State Democrats lashed out at Maine Governor Paul LePage after he criticized the Supreme Court’s healthcare ruling in his weekly radio message, comparing the Internal Revenue Service (IRS) to the Nazi Gestapo.
Governor LePage, like many critics of the president's signature health care reform law, targeted the individual mandate, which requires that one either buys a health insurance plan or pay a penalty to be collected with the yearly income tax filing.
"This decision has made America less free,” he claimed. “We the people have been told there is no choice. You must buy health insurance or pay the new Gestapo - the I.R.S."
Maine Democratic Party Chairman Ben Grant, responding to LePage's remarks, said, "We've come to expect a bunch of nonsense from Gov.

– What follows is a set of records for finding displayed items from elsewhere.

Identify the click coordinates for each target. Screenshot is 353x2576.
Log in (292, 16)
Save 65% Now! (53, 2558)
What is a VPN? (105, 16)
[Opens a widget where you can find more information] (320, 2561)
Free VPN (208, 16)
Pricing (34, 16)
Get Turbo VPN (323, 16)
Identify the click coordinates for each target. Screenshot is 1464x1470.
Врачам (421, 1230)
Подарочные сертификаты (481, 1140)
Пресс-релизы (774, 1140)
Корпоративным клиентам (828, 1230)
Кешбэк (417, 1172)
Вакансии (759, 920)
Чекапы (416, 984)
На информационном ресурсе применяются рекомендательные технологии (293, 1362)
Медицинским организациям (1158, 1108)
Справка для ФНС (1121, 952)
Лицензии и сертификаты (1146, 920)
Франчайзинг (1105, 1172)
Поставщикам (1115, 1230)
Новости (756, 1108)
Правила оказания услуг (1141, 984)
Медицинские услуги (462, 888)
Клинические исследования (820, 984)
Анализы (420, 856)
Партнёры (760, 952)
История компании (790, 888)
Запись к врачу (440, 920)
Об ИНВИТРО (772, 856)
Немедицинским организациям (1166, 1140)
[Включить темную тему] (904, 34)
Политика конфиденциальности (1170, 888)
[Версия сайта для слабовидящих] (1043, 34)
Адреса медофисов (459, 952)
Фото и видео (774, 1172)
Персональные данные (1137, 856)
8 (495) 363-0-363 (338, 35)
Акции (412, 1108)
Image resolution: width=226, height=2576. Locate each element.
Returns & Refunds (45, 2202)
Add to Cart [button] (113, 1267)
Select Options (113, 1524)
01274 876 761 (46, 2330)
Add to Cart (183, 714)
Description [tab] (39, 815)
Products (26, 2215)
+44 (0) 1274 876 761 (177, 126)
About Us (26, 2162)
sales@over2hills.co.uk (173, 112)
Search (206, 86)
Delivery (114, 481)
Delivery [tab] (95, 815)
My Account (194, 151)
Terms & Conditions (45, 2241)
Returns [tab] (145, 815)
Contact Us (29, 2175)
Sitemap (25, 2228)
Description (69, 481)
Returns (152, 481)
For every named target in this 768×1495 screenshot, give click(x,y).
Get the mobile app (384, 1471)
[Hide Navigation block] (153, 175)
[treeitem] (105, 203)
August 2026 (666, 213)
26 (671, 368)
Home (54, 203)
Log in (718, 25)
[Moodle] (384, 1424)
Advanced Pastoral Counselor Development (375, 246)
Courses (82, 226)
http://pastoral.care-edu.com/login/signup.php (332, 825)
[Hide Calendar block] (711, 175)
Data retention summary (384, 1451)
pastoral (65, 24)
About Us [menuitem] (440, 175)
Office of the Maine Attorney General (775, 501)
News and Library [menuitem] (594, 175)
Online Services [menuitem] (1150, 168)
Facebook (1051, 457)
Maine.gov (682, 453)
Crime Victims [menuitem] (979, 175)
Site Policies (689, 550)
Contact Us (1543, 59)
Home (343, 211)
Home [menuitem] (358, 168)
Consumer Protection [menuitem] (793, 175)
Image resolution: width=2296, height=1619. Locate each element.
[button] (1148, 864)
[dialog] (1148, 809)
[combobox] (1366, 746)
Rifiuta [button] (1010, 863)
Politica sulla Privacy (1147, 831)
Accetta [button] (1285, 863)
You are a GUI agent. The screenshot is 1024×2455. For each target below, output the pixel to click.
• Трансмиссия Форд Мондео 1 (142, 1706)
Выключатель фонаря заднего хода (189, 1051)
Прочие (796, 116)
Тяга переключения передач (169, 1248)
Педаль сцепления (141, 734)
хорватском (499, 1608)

LePage, but this is a step too far. There appears now to be no limit to the extreme language he will use to misinform, degrade and insult people. Somebody needs to explain to him that he's the governor of a state, and not a talk radio host. I demand a full apology on behalf of all those who suffered at the hands of the real Gestapo."
"There is nothing that degrades politics more than purported leaders who so cavalierly invoke the worst in human history when they can't get their way in legitimate, modern policy disagreements," Grant said.
"The Governor's language is intentionally offensive. This goes beyond political rhetoric," asserted House Leader Emily Cain. "The experience of the Holocaust survivors and veterans of World War II who witness the true terror of the Gestapo should not be trivialized for political shock."
Assistant Senate Leader Justin Alfond added that, "his comment trivializes an historic atrocity and mischaracterizes ObamaCare for the sake of political divisiveness. This is yet another instance of the Governor choosing hostile language over substance."
The Anti-Defamation League released a statement saying, "The Governor should immediately apologize for his remarks and demonstrate an understanding of why they are offensive to all who value civil discourse. Comparisons to the Nazi police force have no place in modern politics or anywhere else."